Step 5. Continuously improve
What are your experiences when you suggests an apparantly good idea? Is it often not put to practice as quickly as you can imagine? An example:
On an outpatient clinic the relations had gone from bad to worse. There was much dissatisfaction. They saw many things they did not like, but they were not able to improve them. Interviews revealed that the assistents perceived that the specialists hold all the power and blocked any improvement. The specialists however said they had many good ideas, but they needed the assistants to realize them. Since the specialists did not have any formal power over the assistents they were not able to influence them. The specialists felt powerless.
With a sense of reality
The examples are not intended to indicate that the lean principles do not apply there. To the contrary. Lean however pays little attention to the non-rational side of change processes. Even thoug they often determine the progress. In the words of Marcel Boonen, manager of a care department: "after the logic starts the confusion".
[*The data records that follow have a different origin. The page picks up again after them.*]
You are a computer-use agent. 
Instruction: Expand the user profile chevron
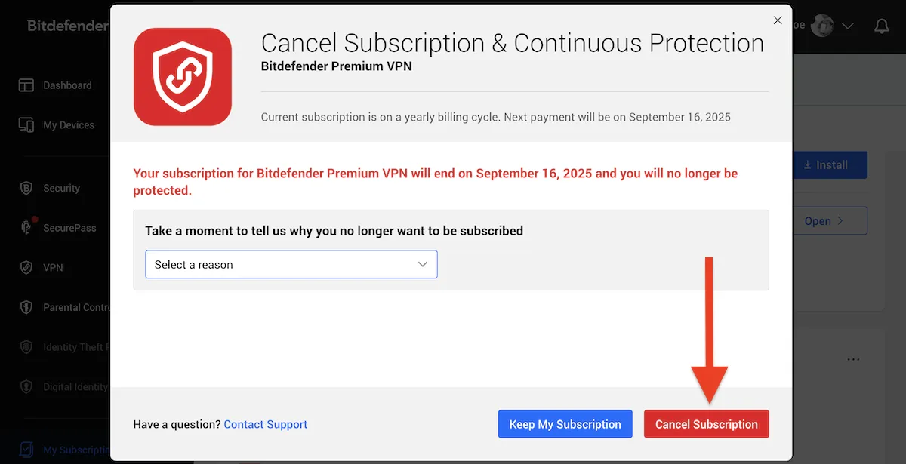point(847,26)
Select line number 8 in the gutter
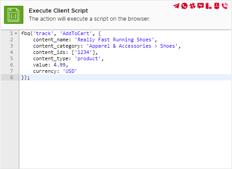232x169 pixels. 12,77
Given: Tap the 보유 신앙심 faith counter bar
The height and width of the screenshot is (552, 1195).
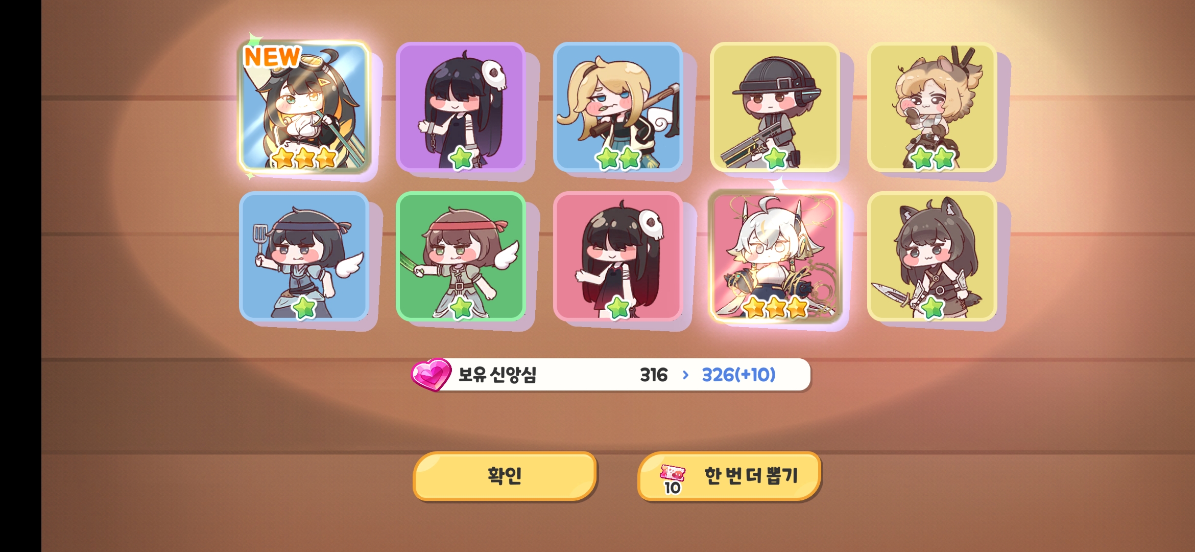Looking at the screenshot, I should pos(611,375).
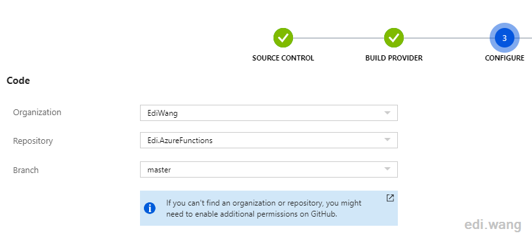
Task: Open the master branch combo box
Action: coord(269,169)

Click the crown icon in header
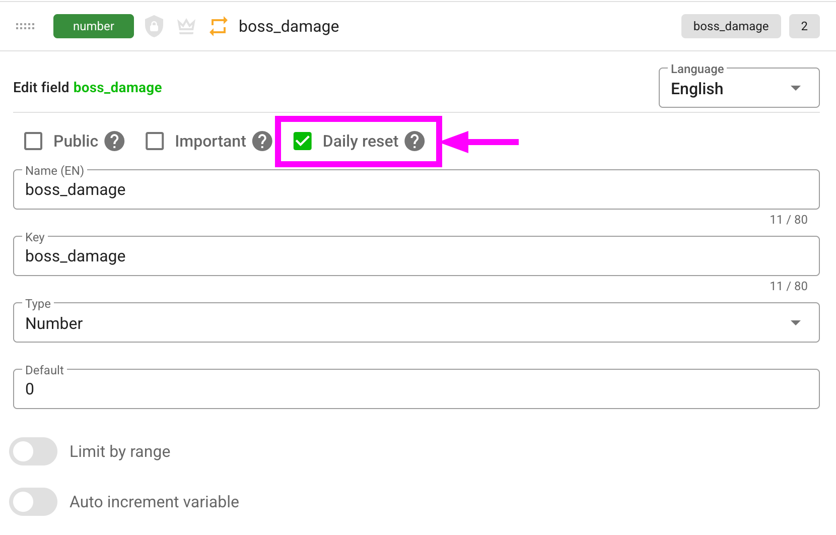[186, 26]
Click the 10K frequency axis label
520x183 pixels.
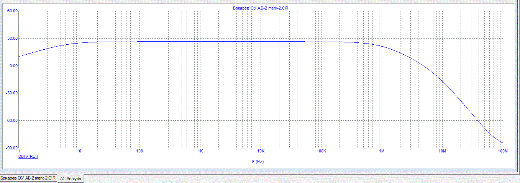261,151
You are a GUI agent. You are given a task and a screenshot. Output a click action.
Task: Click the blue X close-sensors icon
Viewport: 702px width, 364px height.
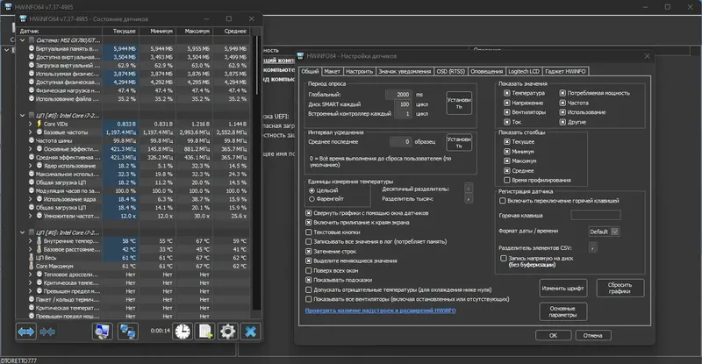pos(251,331)
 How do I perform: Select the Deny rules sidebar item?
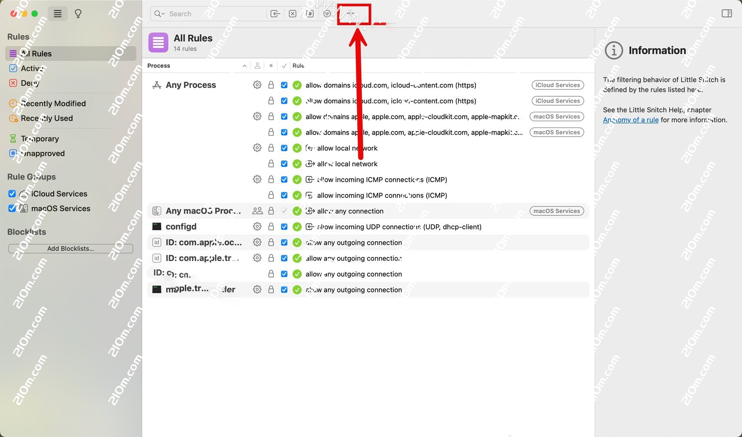point(30,83)
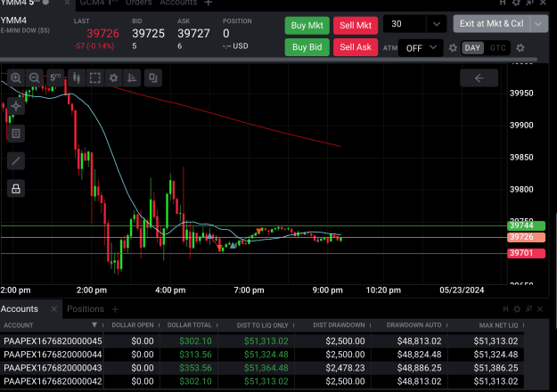Expand the quantity 30 dropdown
This screenshot has height=392, width=557.
coord(437,24)
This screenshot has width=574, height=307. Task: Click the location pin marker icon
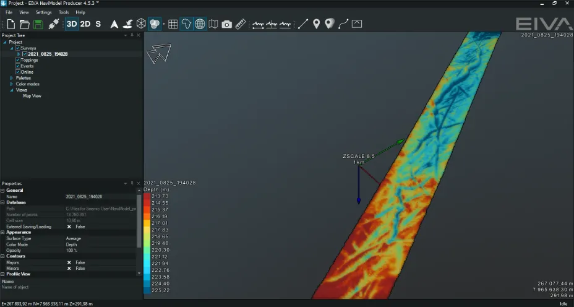pyautogui.click(x=316, y=24)
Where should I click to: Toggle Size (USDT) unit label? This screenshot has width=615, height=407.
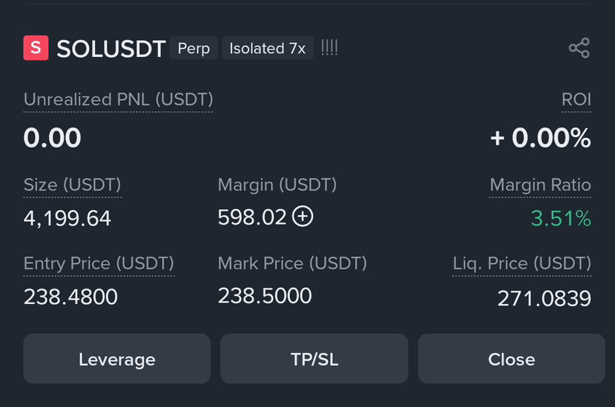(x=73, y=185)
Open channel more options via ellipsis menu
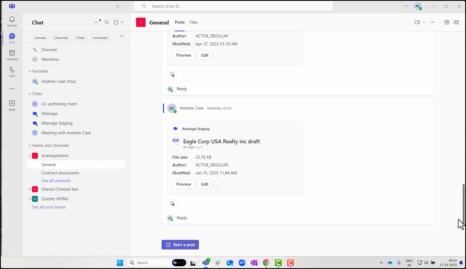Viewport: 466px width, 269px height. 432,22
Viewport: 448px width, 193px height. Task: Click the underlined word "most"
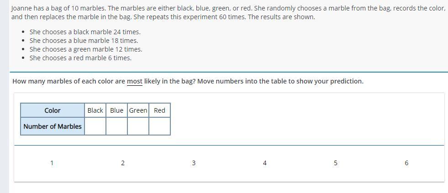(134, 81)
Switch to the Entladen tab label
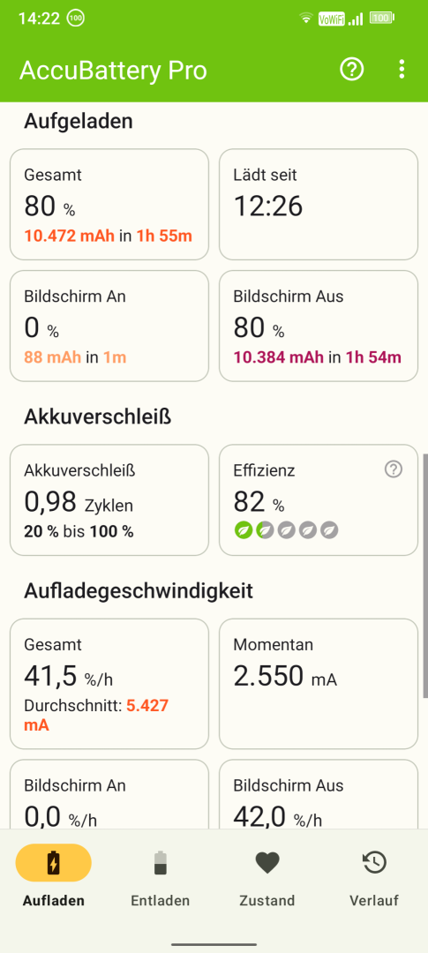 coord(161,900)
With a lot of external pressures (higher management, program management, etc.) the rational approach can deliver results. Continuous improvement, a cultural change is something different. Lean thinking can not be implemented. For the non-rational side, to reach inside, other interventions are needed. This starts with the recognition of different views on value and problems and investigating them with a sense of reality. As a secretary once spontaneously shouted during an improvement session:
Do you mean that from now on you are going to take our ideas seriously!?